Existing laws are sufficient to deal with the sort of massive fraud perpetrated by lobbyist Jack Abramoff and a former aide to then-House Majority Leader Tom DeLay, a Senate panel concluded Thursday.

In a 373-page report, the Republican-controlled Senate Indian Affairs Committee said that with regard to Abramoff and ex-DeLay aide Michael Scanlon collecting tens of millions of dollars from Indian tribes, "without doubt, the depth and breadth of their misconduct was astonishing."

"Nevertheless, with respect solely to the kickbacks from Scanlon to Abramoff, the committee concludes that existing federal criminal statutes are sufficient to deter and punish such misconduct," it said.

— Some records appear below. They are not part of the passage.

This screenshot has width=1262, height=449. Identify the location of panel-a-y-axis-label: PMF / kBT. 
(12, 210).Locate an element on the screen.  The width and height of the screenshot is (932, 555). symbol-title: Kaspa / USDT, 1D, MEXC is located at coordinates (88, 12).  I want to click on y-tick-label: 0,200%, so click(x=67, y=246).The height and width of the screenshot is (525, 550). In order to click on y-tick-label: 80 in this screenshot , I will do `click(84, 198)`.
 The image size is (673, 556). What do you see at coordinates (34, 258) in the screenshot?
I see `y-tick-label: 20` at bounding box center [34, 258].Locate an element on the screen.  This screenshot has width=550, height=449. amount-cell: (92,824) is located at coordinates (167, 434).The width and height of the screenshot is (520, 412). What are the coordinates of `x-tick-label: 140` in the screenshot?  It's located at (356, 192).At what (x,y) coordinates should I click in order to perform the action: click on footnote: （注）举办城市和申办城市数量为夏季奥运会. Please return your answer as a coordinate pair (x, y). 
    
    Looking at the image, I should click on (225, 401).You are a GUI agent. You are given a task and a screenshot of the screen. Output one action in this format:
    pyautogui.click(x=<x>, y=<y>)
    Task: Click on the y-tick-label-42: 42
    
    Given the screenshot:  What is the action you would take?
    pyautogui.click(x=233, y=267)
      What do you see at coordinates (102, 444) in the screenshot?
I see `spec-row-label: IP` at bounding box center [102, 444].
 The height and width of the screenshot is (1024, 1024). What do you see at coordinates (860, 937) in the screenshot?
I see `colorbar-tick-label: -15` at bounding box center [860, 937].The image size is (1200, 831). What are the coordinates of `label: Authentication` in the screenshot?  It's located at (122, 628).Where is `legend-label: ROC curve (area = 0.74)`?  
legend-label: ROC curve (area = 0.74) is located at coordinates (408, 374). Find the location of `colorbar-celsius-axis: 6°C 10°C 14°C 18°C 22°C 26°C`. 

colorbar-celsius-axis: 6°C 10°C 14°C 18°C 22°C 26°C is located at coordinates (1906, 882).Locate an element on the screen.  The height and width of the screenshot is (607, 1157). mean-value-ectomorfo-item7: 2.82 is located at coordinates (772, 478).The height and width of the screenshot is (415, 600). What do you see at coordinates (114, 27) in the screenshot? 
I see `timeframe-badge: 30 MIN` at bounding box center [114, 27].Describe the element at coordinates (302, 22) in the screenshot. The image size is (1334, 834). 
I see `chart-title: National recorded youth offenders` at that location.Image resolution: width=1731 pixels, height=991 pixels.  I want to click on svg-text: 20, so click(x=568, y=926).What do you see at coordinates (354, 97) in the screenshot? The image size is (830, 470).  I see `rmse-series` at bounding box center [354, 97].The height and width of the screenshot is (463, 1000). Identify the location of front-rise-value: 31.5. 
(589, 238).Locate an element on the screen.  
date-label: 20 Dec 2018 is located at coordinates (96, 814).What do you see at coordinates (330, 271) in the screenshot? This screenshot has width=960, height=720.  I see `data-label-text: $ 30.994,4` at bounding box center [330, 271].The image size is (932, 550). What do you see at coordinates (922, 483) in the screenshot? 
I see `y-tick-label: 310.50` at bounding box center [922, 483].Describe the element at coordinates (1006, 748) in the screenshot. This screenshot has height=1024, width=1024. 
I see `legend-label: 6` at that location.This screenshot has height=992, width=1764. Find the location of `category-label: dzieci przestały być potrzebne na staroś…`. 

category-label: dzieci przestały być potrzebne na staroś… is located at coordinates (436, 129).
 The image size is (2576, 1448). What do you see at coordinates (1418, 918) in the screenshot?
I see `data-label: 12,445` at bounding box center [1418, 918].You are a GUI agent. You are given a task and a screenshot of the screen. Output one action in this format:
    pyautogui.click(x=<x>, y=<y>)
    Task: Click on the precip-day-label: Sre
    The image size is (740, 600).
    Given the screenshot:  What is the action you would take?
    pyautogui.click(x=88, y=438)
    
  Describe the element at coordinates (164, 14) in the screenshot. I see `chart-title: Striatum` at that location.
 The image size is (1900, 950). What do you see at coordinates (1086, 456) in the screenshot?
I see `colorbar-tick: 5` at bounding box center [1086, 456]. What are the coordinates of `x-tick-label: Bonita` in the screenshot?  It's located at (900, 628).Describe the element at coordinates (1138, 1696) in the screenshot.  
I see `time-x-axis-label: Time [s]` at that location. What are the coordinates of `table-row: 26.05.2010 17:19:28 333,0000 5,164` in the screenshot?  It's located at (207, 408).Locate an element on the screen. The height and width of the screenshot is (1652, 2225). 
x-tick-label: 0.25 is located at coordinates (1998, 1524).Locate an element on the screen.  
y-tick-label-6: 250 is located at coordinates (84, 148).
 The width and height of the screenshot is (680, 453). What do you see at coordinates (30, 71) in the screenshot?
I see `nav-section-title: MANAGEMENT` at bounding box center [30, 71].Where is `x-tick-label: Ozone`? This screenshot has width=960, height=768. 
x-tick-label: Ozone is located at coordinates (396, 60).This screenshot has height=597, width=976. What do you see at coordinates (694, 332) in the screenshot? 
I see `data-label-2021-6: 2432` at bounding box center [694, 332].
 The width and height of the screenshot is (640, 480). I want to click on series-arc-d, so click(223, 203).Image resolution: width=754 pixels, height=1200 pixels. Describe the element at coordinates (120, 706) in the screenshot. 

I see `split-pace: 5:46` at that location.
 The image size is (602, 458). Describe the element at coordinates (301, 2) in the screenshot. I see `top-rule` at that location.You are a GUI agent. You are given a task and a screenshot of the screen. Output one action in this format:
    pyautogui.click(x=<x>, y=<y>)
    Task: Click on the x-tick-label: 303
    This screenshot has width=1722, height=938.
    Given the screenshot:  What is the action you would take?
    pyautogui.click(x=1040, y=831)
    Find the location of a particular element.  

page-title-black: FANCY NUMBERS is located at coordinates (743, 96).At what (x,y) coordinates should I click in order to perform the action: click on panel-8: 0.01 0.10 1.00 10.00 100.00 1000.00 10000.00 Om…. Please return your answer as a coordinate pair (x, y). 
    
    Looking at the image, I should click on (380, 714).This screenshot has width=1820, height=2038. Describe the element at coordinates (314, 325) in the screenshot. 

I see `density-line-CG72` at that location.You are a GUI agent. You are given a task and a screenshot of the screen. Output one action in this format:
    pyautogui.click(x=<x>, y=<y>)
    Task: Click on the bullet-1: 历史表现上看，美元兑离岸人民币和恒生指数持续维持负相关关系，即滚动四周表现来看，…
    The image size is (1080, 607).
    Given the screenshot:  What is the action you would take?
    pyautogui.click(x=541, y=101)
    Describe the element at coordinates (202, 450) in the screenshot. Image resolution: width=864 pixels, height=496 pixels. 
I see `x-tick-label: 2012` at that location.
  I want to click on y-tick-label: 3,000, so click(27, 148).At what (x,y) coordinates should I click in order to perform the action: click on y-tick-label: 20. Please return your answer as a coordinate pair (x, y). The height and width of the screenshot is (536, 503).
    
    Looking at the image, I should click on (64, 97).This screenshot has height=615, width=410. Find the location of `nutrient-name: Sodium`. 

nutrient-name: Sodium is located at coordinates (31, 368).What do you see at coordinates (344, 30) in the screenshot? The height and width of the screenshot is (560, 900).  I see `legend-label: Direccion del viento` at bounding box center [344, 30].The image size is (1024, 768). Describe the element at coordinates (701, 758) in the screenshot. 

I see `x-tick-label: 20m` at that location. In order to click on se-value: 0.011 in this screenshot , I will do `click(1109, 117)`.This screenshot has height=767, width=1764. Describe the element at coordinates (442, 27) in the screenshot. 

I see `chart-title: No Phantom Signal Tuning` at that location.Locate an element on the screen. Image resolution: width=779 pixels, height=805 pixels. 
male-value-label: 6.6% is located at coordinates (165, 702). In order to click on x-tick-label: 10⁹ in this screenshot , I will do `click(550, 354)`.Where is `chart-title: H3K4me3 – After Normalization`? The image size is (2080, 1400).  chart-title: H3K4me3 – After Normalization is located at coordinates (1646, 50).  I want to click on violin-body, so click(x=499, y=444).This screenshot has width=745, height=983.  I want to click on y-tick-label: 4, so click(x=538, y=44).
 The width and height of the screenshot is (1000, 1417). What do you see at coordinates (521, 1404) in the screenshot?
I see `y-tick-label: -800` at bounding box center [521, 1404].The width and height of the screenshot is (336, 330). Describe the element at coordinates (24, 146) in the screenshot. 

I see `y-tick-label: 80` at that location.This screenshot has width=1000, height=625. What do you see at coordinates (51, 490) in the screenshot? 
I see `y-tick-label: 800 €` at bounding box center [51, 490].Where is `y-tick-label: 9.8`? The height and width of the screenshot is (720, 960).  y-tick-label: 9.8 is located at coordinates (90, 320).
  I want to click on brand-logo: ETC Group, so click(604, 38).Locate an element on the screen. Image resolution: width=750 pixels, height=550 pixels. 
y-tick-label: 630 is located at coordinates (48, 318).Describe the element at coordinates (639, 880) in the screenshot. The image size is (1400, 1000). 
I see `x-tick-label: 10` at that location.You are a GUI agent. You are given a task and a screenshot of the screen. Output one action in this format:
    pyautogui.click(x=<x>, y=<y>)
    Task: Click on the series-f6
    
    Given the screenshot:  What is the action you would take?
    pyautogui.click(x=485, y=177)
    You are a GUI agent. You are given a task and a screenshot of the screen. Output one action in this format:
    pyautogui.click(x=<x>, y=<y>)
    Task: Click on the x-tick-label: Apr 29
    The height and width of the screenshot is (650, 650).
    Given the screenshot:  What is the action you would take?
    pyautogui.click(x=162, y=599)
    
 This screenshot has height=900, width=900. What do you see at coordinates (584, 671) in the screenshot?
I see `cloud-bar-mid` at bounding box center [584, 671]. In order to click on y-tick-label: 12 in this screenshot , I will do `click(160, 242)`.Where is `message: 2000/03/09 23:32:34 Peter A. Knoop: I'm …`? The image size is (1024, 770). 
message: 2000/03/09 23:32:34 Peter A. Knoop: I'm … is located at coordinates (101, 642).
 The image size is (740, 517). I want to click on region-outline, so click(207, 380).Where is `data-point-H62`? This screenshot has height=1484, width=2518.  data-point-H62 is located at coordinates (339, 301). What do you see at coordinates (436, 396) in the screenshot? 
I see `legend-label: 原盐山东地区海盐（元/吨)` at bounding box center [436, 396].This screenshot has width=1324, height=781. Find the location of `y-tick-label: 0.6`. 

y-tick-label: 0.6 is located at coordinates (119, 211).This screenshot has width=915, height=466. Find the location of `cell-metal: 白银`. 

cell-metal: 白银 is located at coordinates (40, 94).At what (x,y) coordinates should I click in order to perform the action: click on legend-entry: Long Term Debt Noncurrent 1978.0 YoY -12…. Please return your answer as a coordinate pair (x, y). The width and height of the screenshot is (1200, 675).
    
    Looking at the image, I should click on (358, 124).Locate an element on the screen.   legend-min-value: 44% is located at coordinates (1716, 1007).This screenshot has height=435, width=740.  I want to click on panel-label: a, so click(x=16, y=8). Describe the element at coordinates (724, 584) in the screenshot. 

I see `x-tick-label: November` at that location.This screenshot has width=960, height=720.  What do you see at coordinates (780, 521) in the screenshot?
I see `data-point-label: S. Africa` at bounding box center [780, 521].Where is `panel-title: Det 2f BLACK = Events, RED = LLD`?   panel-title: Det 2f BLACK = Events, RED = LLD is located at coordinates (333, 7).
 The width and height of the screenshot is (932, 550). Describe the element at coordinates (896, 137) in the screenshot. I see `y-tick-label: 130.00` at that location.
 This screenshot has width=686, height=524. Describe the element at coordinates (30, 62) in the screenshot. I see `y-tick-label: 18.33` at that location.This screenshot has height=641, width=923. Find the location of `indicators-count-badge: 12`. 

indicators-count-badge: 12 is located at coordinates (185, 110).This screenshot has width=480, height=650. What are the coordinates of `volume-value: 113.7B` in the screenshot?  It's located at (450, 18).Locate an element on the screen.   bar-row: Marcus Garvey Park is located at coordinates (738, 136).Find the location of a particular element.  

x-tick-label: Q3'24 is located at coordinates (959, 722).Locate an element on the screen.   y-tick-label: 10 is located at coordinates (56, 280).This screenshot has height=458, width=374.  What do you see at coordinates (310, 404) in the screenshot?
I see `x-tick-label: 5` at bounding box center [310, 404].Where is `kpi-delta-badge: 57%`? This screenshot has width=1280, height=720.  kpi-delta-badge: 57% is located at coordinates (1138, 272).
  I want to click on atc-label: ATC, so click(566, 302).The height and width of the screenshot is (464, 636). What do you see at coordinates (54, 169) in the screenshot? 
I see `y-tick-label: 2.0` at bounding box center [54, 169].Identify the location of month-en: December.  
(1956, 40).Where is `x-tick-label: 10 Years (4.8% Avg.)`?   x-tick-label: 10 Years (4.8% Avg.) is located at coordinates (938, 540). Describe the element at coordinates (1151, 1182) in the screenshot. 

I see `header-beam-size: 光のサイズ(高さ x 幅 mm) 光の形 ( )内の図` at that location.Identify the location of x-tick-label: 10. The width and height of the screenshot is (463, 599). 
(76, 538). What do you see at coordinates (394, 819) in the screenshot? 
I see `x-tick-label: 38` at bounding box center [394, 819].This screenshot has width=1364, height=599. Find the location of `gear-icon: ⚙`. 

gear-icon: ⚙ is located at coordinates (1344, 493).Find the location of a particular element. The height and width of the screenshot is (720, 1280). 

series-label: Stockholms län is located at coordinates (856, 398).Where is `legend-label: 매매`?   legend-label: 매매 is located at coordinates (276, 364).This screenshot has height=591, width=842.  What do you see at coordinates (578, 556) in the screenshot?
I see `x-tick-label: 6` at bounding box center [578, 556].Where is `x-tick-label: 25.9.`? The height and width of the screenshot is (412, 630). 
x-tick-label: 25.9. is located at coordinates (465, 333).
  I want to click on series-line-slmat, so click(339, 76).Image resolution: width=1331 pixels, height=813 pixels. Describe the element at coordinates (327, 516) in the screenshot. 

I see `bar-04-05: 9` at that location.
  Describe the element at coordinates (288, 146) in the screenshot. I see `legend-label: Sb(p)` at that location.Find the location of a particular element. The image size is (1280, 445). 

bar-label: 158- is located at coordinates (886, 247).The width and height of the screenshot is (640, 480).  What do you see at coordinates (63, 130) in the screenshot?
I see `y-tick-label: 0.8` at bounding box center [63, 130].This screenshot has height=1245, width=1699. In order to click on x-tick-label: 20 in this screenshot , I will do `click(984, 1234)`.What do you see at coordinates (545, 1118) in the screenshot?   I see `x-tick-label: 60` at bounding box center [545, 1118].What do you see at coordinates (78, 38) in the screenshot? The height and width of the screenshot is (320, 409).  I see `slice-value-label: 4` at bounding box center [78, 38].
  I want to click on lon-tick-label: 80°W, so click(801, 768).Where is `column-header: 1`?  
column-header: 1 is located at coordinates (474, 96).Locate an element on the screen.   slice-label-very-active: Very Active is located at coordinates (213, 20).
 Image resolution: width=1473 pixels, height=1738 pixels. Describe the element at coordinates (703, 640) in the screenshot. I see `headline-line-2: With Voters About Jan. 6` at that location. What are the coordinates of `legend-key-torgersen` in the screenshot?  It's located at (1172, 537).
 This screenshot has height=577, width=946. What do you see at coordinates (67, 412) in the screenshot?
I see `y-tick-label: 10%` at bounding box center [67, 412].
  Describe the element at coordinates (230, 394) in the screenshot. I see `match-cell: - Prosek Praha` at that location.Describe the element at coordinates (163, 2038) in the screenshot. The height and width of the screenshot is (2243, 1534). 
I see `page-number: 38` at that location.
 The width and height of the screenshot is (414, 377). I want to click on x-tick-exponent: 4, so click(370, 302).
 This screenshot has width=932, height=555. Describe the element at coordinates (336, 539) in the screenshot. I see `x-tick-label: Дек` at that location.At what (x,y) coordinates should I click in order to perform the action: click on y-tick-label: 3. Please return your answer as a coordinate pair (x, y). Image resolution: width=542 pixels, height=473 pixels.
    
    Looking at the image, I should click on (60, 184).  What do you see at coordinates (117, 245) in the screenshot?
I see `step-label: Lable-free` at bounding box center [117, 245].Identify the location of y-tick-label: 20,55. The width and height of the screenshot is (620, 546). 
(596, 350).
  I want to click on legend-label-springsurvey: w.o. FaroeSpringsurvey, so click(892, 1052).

The committee report was entitled "Gimme Five," a reference to what Abramoff and Scanlon called their secret fee-splitting arrangement. The committee approved its release Thursday by a 13-0 vote.

Sen. John McCain, R-Ariz., the committee chairman, told reporters after the vote that the report "speaks for itself."

But Democratic Sen. Kent Conrad of North Dakota said the conduct described in the report is "the worst case of greed in my 20 years in the Senate."

Abramoff and Scanlon have pleaded guilty in the extensive influence peddling probe and are cooperating with the Justice Department.

Two other congressional aides turned lobbyists, Tony Rudy and Neil Volz, also have pleaded guilty and are cooperating. A federal jury convicted former White House official David Safavian on Tuesday of covering up details of his relationship with Abramoff from committee investigators and others.

An ongoing federal investigation is looking into the actions of several members of Congress and former administration officials in connection with Abramoff.

Among those are two people who are mentioned in the report, Rep. Bob Ney, R-Ohio, and former Interior Department deputy secretary Steven Griles, whose agency handled tribal casino approvals.

Ney denied to the committee that he agreed to try to insert a provision into election reform legislation in 2002 to help an American Indian tribe in Texas, the Tiguas, reopen a closed casino. Ney, in fact, told committee staff that he was unfamiliar with the tribe.

But the report notes that tribal representatives testified that Ney met with them in August 2002 and assured them he was trying to help the Tiguas in the legislation. Ney's lawyer later told the committee that his schedule for that day showed a half-hour meeting with the "Taqua." The report does not elaborate further.

Recent Justice Department court papers say Ney engaged in 16 actions on behalf of Abramoff at the same time the congressman and his staff were accepting gifts from the lobbyist.

Ney's office has blamed Ney's problems on "the lies and deception of Jack Abramoff."

Ney "has never, at any point, engaged in any improper, unethical or illegal activity," his office said Tuesday, after the Safavian verdict.

Griles has denied giving Abramoff or his clients preferential treatment. The committee was "unable to arrive at any definitive conclusions as to the veracity of Griles' testimony," the report said.

The committee did recommend that Indian tribes adopt their own laws "to help prevent a similar tragedy." The tribes hired Abramoff and Scanlon to deal with casino gambling issues. The Senate report said tribal contracting should adopt the principles of openness and competition.

The report said that in some cases, Abramoff and Scanlon obtained lobbying and grassroots contracts "by insinuating themselves into tribal council elections and assisting with the campaigns of candidates who were calculated to support their proposals."

The report concluded that in other cases, Abramoff and Scanlon "were even more aggressive, for example, helping to shut down the casino of one tribe, only to pitch their services for millions of dollars to help that same, now desperate Tribe reopen its casino."